Stored items
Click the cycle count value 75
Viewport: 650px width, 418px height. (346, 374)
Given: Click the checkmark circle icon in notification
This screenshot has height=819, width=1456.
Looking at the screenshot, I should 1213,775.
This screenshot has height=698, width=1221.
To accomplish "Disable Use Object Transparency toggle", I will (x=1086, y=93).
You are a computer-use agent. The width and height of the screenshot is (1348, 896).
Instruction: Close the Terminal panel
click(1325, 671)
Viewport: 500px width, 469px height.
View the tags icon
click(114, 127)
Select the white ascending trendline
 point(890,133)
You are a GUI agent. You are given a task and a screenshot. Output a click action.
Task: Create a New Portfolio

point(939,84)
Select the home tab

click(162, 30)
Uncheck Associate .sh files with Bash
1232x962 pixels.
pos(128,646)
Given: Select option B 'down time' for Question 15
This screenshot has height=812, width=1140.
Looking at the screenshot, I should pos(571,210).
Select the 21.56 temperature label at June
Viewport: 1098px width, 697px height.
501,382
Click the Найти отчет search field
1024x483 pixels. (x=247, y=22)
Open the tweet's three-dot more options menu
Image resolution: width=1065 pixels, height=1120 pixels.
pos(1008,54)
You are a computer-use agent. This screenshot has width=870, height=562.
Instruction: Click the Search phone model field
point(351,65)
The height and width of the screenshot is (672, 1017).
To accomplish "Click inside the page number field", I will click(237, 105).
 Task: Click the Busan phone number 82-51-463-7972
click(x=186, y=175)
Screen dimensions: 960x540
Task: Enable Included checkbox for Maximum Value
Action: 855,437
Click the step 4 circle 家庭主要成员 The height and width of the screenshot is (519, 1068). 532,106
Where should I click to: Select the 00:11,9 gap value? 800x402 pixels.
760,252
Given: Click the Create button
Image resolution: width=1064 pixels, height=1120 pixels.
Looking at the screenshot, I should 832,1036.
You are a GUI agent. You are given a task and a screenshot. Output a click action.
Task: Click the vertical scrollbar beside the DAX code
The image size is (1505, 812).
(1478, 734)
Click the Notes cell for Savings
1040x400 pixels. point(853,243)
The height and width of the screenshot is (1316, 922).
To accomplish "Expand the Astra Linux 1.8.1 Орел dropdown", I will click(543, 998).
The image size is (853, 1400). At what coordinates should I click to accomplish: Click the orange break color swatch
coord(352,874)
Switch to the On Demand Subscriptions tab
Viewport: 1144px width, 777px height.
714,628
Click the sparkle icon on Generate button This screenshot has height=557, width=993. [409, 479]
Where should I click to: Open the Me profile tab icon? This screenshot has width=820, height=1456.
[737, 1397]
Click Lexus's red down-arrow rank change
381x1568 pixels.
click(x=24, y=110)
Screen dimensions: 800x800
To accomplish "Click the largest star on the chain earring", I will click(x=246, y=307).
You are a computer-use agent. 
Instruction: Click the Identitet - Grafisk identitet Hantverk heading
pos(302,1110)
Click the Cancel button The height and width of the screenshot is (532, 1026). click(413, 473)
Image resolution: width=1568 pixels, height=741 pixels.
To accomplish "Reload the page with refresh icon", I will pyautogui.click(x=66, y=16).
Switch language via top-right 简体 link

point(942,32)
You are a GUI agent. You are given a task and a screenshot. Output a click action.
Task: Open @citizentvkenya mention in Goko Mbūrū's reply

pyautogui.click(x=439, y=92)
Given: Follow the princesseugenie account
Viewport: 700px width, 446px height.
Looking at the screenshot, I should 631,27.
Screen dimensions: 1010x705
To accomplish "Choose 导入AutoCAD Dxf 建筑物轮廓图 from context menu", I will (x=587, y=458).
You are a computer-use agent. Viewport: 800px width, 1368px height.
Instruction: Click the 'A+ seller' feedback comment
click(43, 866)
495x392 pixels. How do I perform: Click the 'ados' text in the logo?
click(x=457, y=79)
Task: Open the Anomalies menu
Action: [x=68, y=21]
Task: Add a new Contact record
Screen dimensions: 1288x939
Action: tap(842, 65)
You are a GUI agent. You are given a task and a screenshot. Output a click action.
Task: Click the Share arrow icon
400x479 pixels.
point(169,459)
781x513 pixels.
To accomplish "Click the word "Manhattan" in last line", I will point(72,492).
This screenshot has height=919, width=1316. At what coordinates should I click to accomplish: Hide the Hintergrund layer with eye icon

• _EXERCISE INSTRUCTIONS_: Your task is to set down all of the entries exactly as they appear.

• _SOLUTION FOR THIS PROBLEM_:
Click the cycle count value 75
Viewport: 650px width, 418px height. (346, 374)
Given: Click the checkmark circle icon in notification
This screenshot has height=819, width=1456.
Looking at the screenshot, I should 1213,775.
This screenshot has height=698, width=1221.
To accomplish "Disable Use Object Transparency toggle", I will (x=1086, y=93).
You are a computer-use agent. The width and height of the screenshot is (1348, 896).
Instruction: Close the Terminal panel
click(1325, 671)
Viewport: 500px width, 469px height.
View the tags icon
click(114, 127)
Select the white ascending trendline
 point(890,133)
You are a GUI agent. You are given a task and a screenshot. Output a click action.
Task: Create a New Portfolio

point(939,84)
Select the home tab

click(162, 30)
Uncheck Associate .sh files with Bash
1232x962 pixels.
pos(128,646)
Given: Select option B 'down time' for Question 15
This screenshot has height=812, width=1140.
Looking at the screenshot, I should pos(571,210).
Select the 21.56 temperature label at June
Viewport: 1098px width, 697px height.
501,382
Click the Найти отчет search field
1024x483 pixels. (x=247, y=22)
Open the tweet's three-dot more options menu
Image resolution: width=1065 pixels, height=1120 pixels.
pos(1008,54)
You are a computer-use agent. This screenshot has width=870, height=562.
Instruction: Click the Search phone model field
point(351,65)
The height and width of the screenshot is (672, 1017).
To accomplish "Click inside the page number field", I will click(237, 105).
 Task: Click the Busan phone number 82-51-463-7972
click(x=186, y=175)
Screen dimensions: 960x540
Task: Enable Included checkbox for Maximum Value
Action: 855,437
Click the step 4 circle 家庭主要成员 The height and width of the screenshot is (519, 1068). 532,106
Where should I click to: Select the 00:11,9 gap value? 800x402 pixels.
760,252
Given: Click the Create button
Image resolution: width=1064 pixels, height=1120 pixels.
Looking at the screenshot, I should 832,1036.
You are a GUI agent. You are given a task and a screenshot. Output a click action.
Task: Click the vertical scrollbar beside the DAX code
The image size is (1505, 812).
(1478, 734)
Click the Notes cell for Savings
1040x400 pixels. point(853,243)
The height and width of the screenshot is (1316, 922).
To accomplish "Expand the Astra Linux 1.8.1 Орел dropdown", I will click(543, 998).
The image size is (853, 1400). At what coordinates should I click to accomplish: Click the orange break color swatch
coord(352,874)
Switch to the On Demand Subscriptions tab
Viewport: 1144px width, 777px height.
714,628
Click the sparkle icon on Generate button This screenshot has height=557, width=993. [409, 479]
Where should I click to: Open the Me profile tab icon? This screenshot has width=820, height=1456.
[737, 1397]
Click Lexus's red down-arrow rank change
381x1568 pixels.
click(x=24, y=110)
Screen dimensions: 800x800
To accomplish "Click the largest star on the chain earring", I will click(x=246, y=307).
You are a computer-use agent. 
Instruction: Click the Identitet - Grafisk identitet Hantverk heading
pos(302,1110)
Click the Cancel button The height and width of the screenshot is (532, 1026). click(413, 473)
Image resolution: width=1568 pixels, height=741 pixels.
To accomplish "Reload the page with refresh icon", I will pyautogui.click(x=66, y=16).
Switch language via top-right 简体 link

point(942,32)
You are a GUI agent. You are given a task and a screenshot. Output a click action.
Task: Open @citizentvkenya mention in Goko Mbūrū's reply

pyautogui.click(x=439, y=92)
Given: Follow the princesseugenie account
Viewport: 700px width, 446px height.
Looking at the screenshot, I should 631,27.
Screen dimensions: 1010x705
To accomplish "Choose 导入AutoCAD Dxf 建筑物轮廓图 from context menu", I will (x=587, y=458).
You are a computer-use agent. Viewport: 800px width, 1368px height.
Instruction: Click the 'A+ seller' feedback comment
click(43, 866)
495x392 pixels. How do I perform: Click the 'ados' text in the logo?
click(x=457, y=79)
Task: Open the Anomalies menu
Action: [x=68, y=21]
Task: Add a new Contact record
Screen dimensions: 1288x939
Action: tap(842, 65)
You are a GUI agent. You are given a task and a screenshot. Output a click action.
Task: Click the Share arrow icon
400x479 pixels.
point(169,459)
781x513 pixels.
To accomplish "Click the word "Manhattan" in last line", I will point(72,492).
This screenshot has height=919, width=1316. At what coordinates should I click to accomplish: Hide the Hintergrund layer with eye icon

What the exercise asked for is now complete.